Did da Vinci paint this portrait of Machiavelli?
Da Vinci Meets Machiavelli
In 1502, Leonardo da Vinci and Niccolò Machiavelli found themselves under the banner of Cesare Borgia, the infamous and ambitious son of Pope Alexander VI. Leonardo, the master artist and engineer, had been brought on as Borgia’s military architect, tasked with designing fortifications and devising machines that could secure Borgia’s grip on his volatile territories. Machiavelli, meanwhile, was there as an envoy from Florence, sent to observe the strategies Borgia employed to consolidate power across the fractured landscape of Italy.
Italy was a battleground of ruthless ambition by the turn of the century. Political power was seized and lost in shifting alliances, and city-states hung precariously between chaos and stability. The Medici in Florence, the Sforza in Milan, and the Orsini in Rome all vied for supremacy, their alliances shifting with the fortunes of war. Borgia, embodying the chaos of the era, had already secured his power by treachery, famously ordering the murder of his own brother Giovanni in 1497 to eliminate a rival. Now, Borgia sought to carve out an empire in the Romagna region, a territory known for its strategic importance and contested by various warring factions.
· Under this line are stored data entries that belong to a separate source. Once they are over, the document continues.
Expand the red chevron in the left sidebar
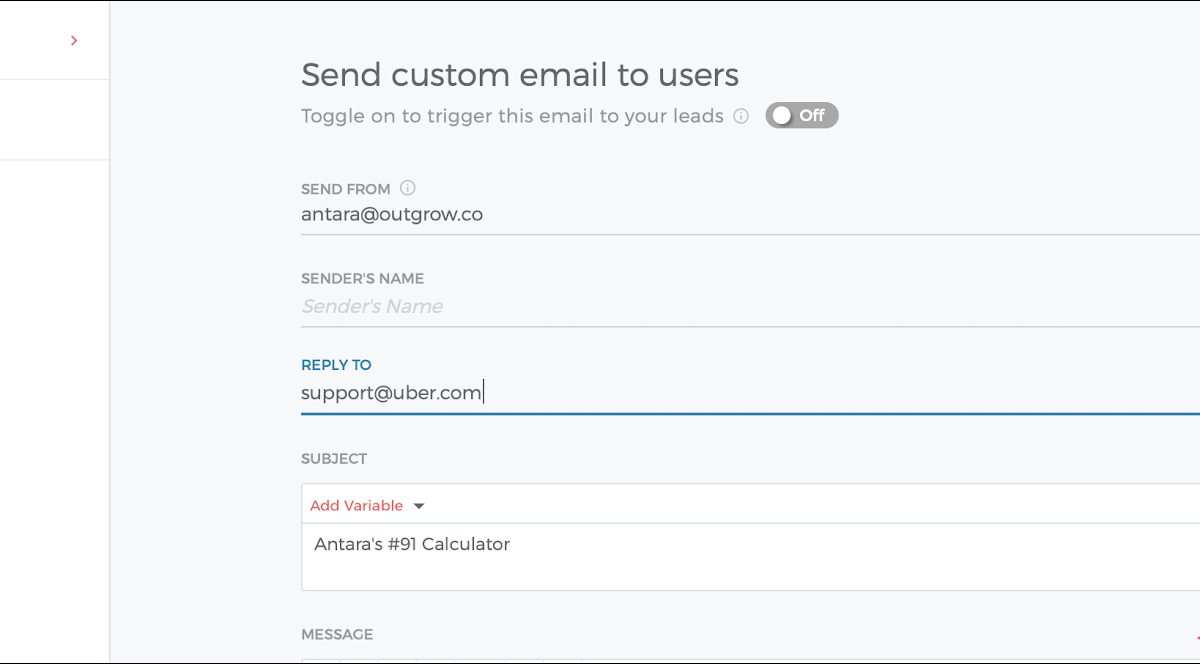This screenshot has height=664, width=1200. coord(74,41)
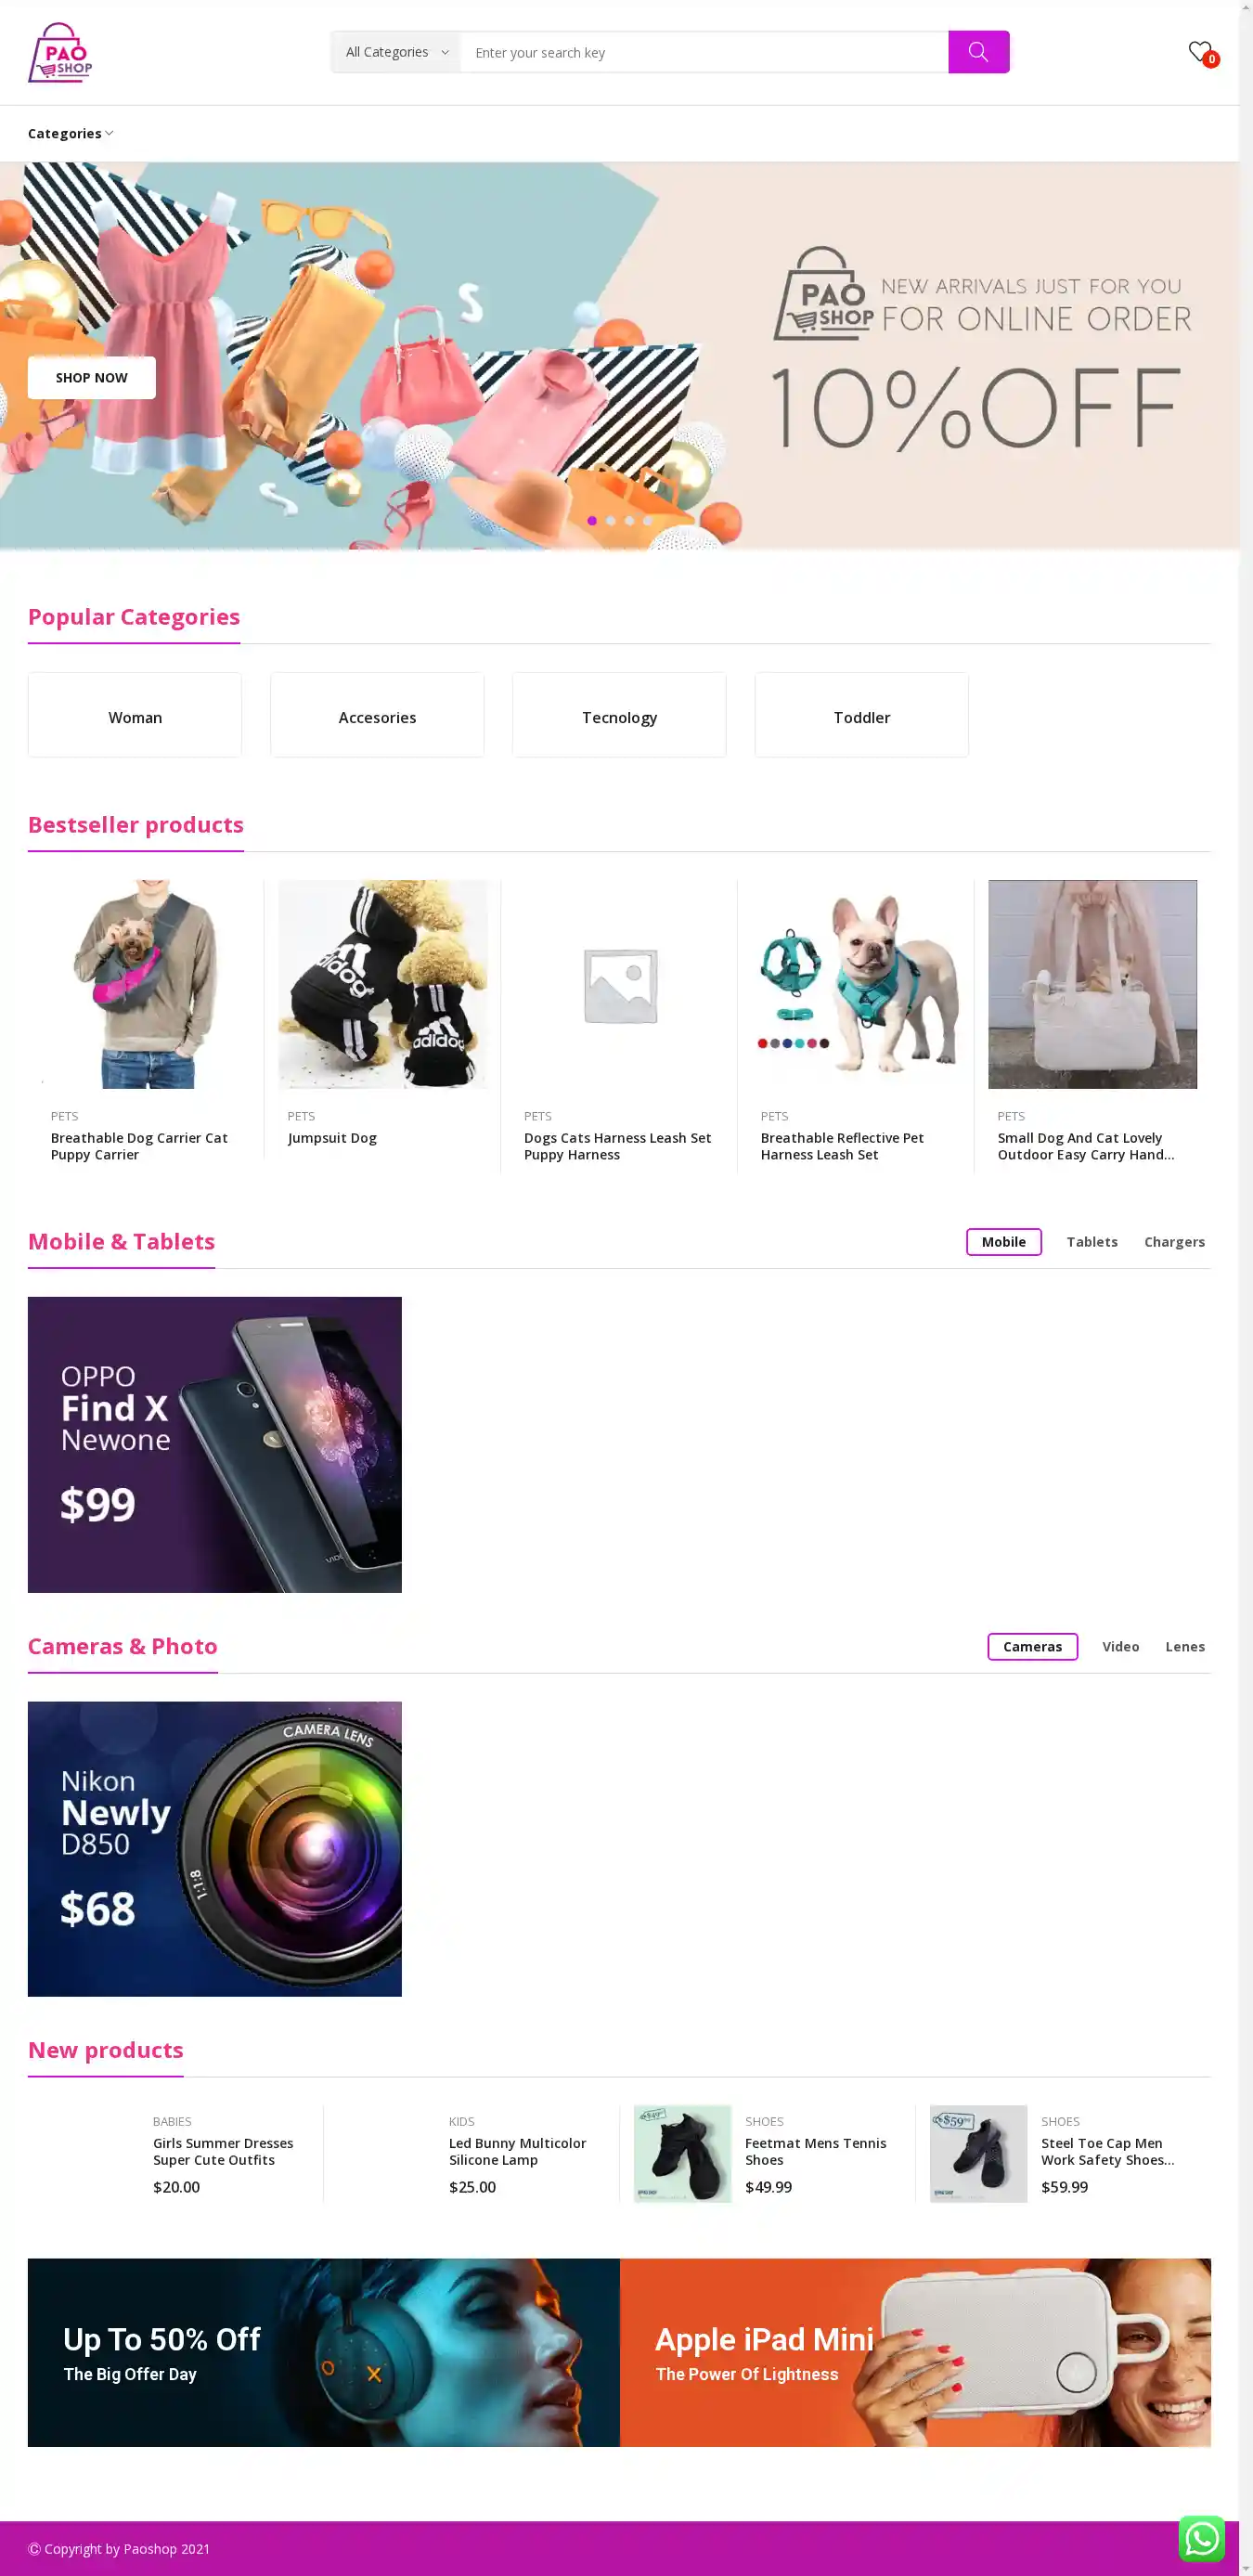This screenshot has width=1253, height=2576.
Task: Click the magenta search magnifier button
Action: (x=978, y=52)
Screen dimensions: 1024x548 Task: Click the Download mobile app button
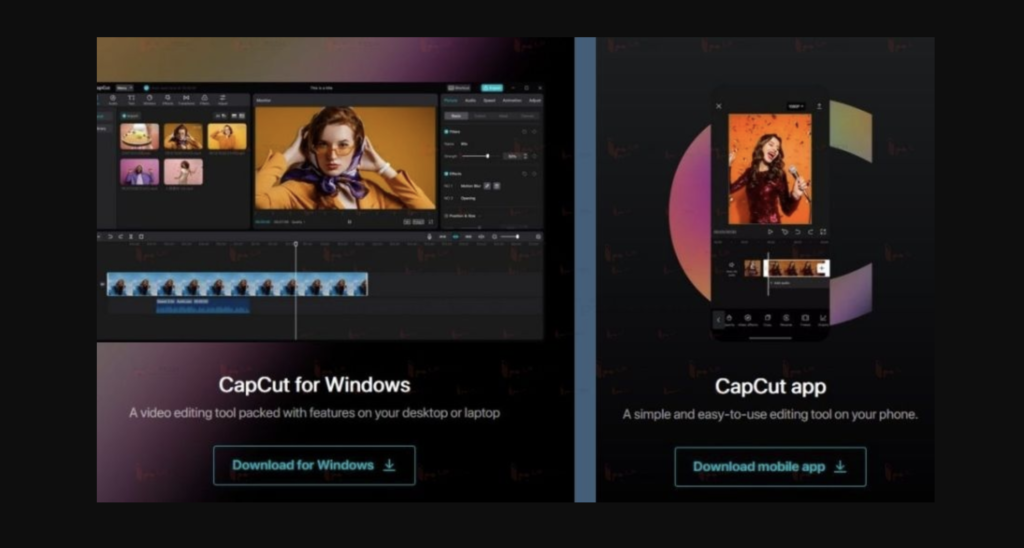click(x=769, y=466)
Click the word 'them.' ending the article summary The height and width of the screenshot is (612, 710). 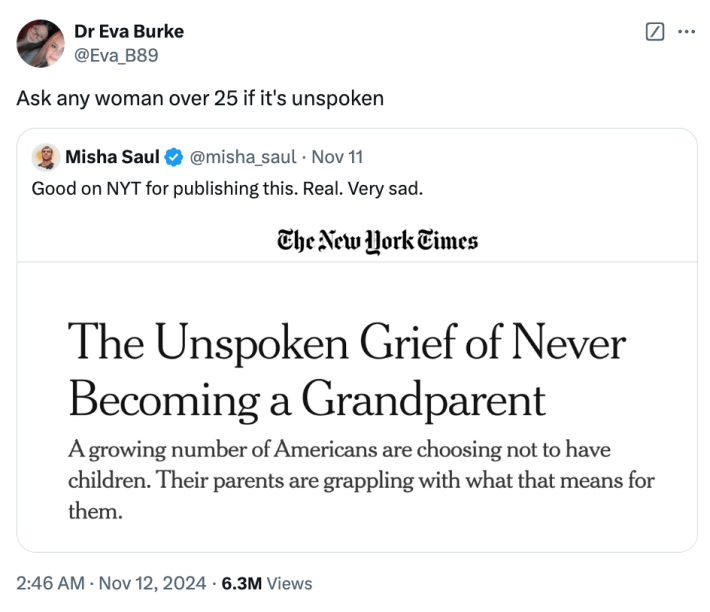click(x=94, y=512)
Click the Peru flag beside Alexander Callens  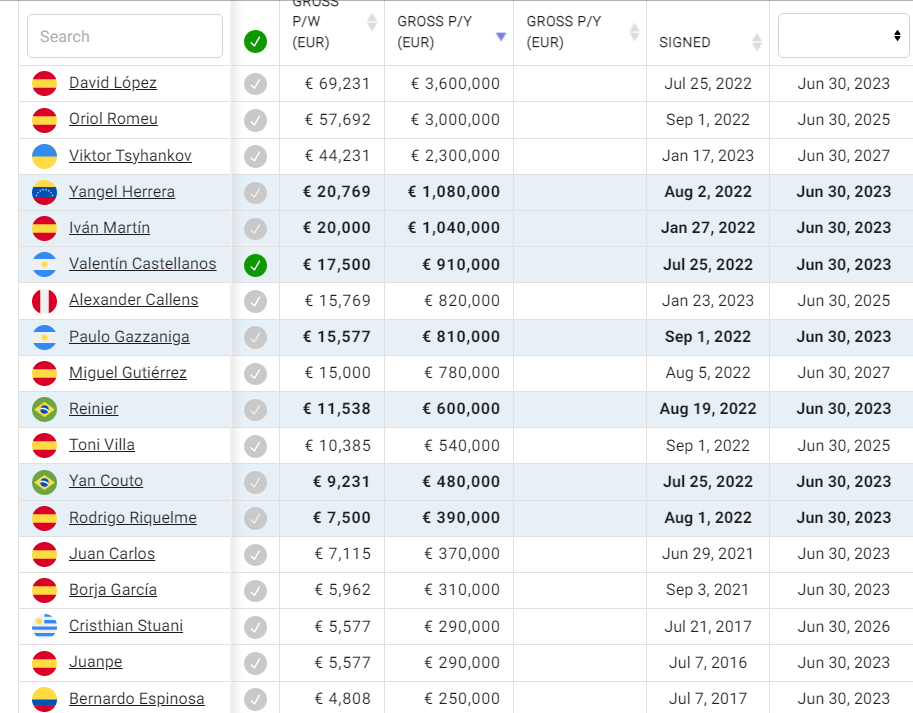pyautogui.click(x=44, y=300)
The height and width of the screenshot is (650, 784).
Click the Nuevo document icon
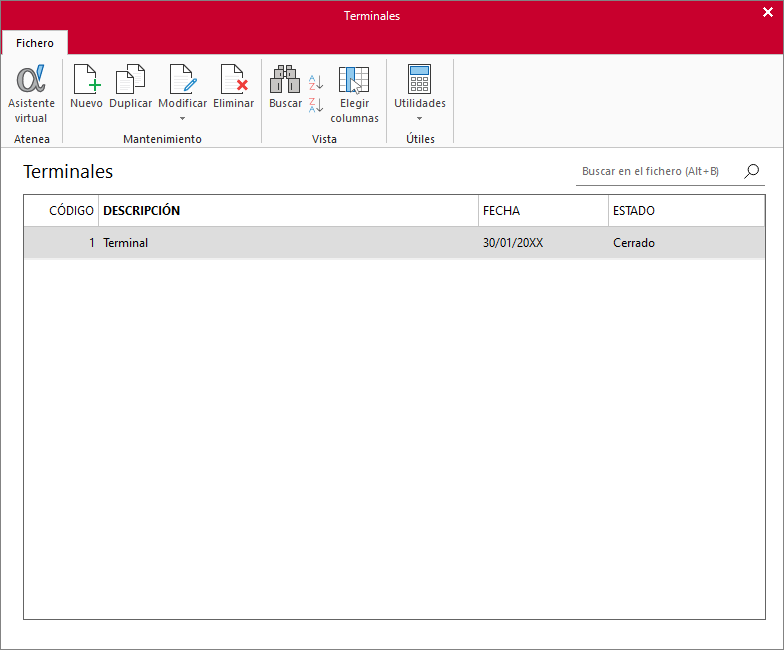(x=87, y=79)
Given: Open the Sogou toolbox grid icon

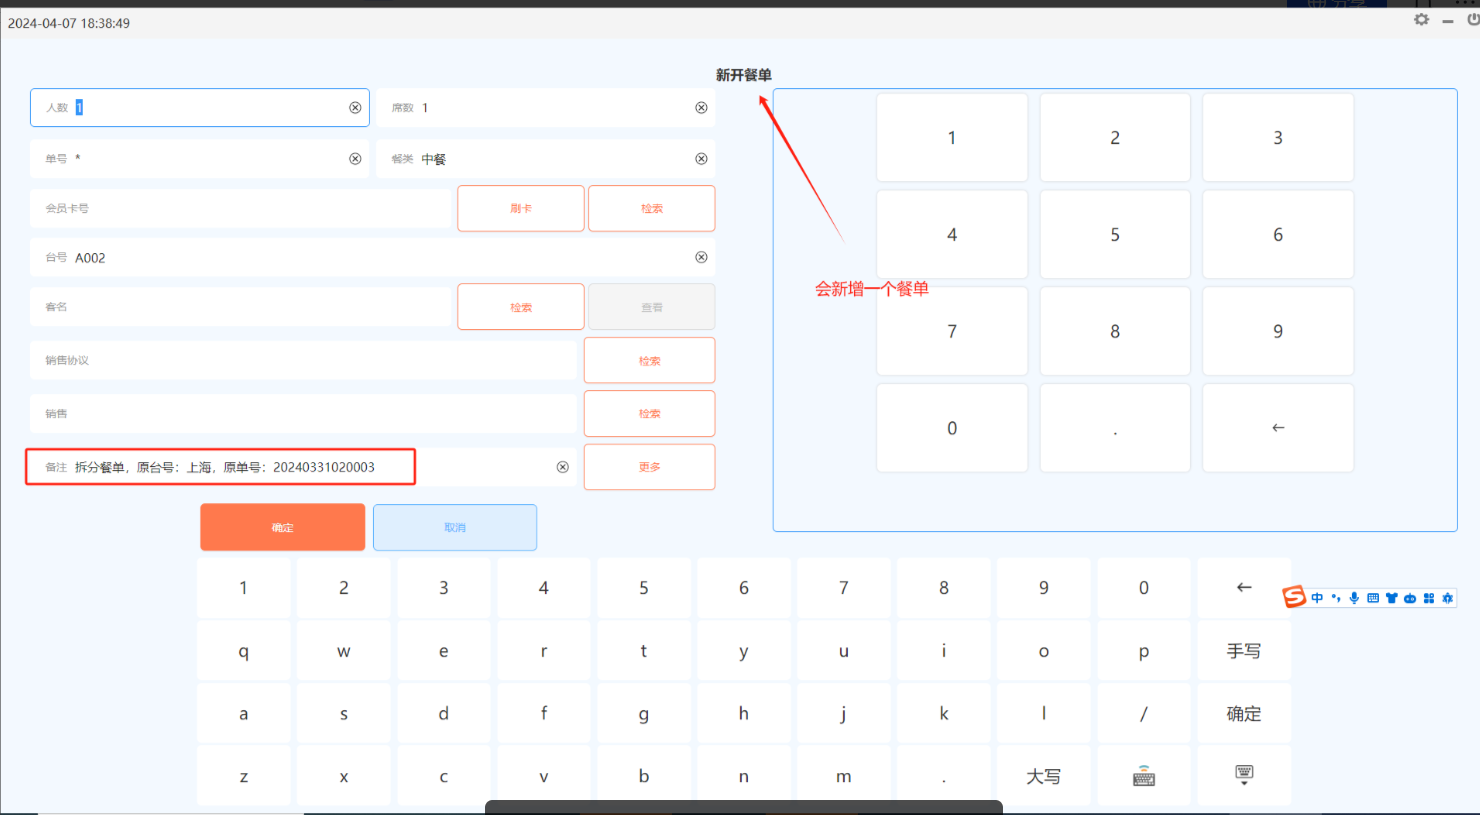Looking at the screenshot, I should pyautogui.click(x=1429, y=598).
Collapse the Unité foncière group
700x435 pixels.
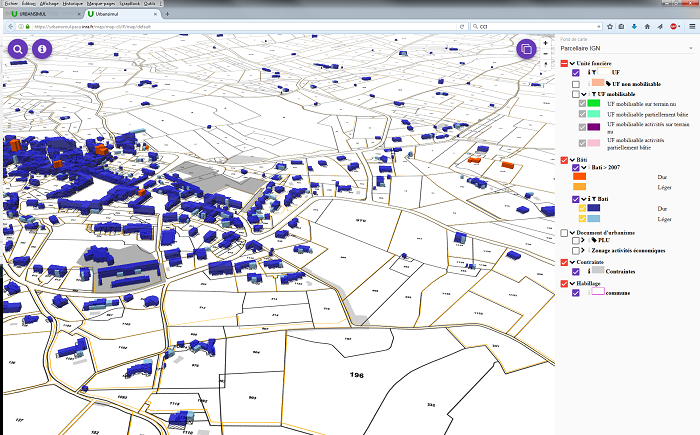click(572, 63)
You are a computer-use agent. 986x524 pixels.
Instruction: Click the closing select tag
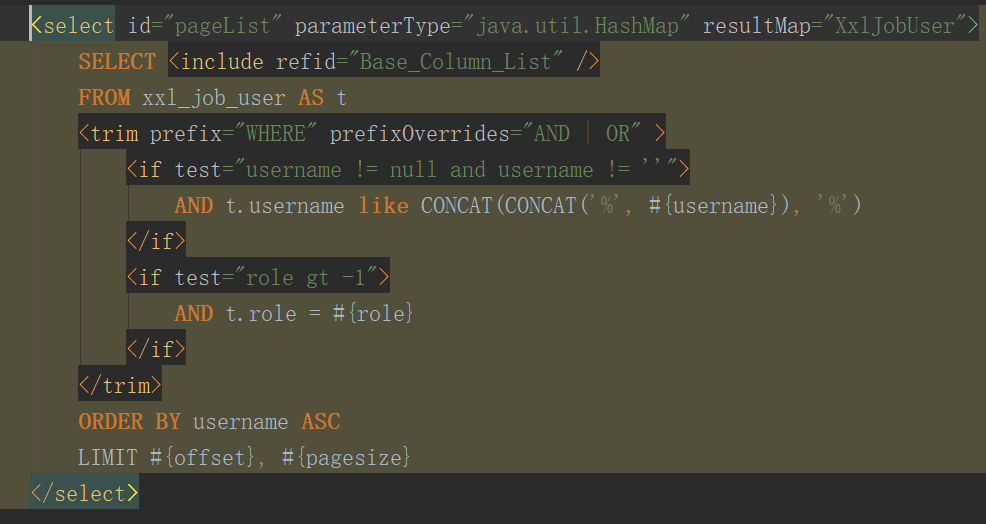click(x=84, y=494)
Da Vinci, Walter Isaacson's 2005 biography, gives a vivid account of Leonardo and Machiavelli traveling with Borgia. Imagine the scene: Borgia caravanning across Italy to survey his territory, with one of the most famous painters from Florence in tow. Not to be outdone, Machiavelli, the future author of The Prince, accompanied them—a work that was no doubt taking shape during his travels in 1502. Da Vinci was there to apply his engineering genius to both nature and human artifact: designing dams, and architecting stronger walls and fortifications to secure Borgia’s expanding empire. Machiavelli was there as a lawyer and political observer. Between them—Da Vinci and Machiavelli—we witness the new face of Italy emerging: the invention of both the political and the physical, the confluence of art, engineering, and statecraft that would shape Italy, and indeed the Western world.
The Mechanical Man
Leonardo da Vinci was a polymathic genius, living in worlds both seen and unseen, as much a part of the imagination as the reality of 16th-century Florence. Like many great minds, his life was filled with paradox. By day, he painted masterpieces; by night, he dissected cadavers in secret—not out of mere curiosity, but to master the mechanics of the human body, knowledge that he meticulously applied to his art. His notebooks brim with sketches—muscles and tendons, intricate water wheels, fantastical flying machines. Flip through these voluminous drawings, and it’s impossible not to marvel at the breadth of his vision. What truly stands out is the detail and specificity of his sketches. He seemed obsessed with capturing the minutiae of the world. He was the mechanical man.
He wasn’t a reductionist. His genius lay not in deconstructing the world, but in reassembling it into something greater than the sum of its parts. His paintings are so famous and familiar that we often overlook their profound magic. As Walter Isaacson notes, the Mona Lisa—a small and seemingly unassuming portrait, as any visitor to the Louvre knows—appears ineffably alive. Her eyes seem to follow you, her enigmatic smile hints at something mischievous, as if she concealed a secret. There’s a mystery in her expression that defies complete analysis. That was Leonardo’s gift: to transform the mechanical into the divine, to create art that transcends mere depiction and captures the essence of life itself.
Leonardo’s notebooks reveal an insatiable curiosity and a relentless drive to understand the broad complex sweep of the world. He sketched everything from the swirling patterns of water to the mechanics of war machines. Isaacson describes how Leonardo’s drawings of the human heart, made after dissecting a cadaver, are so precise that modern medical professionals still reference them. Yet, for Leonardo, these were not just exercises in anatomy. There’s a palpable sense that they were part of a grander vision, a pursuit to integrate knowledge across disciplines. He seemed, ultimately, to be searching for the connection between the physical and the metaphysical.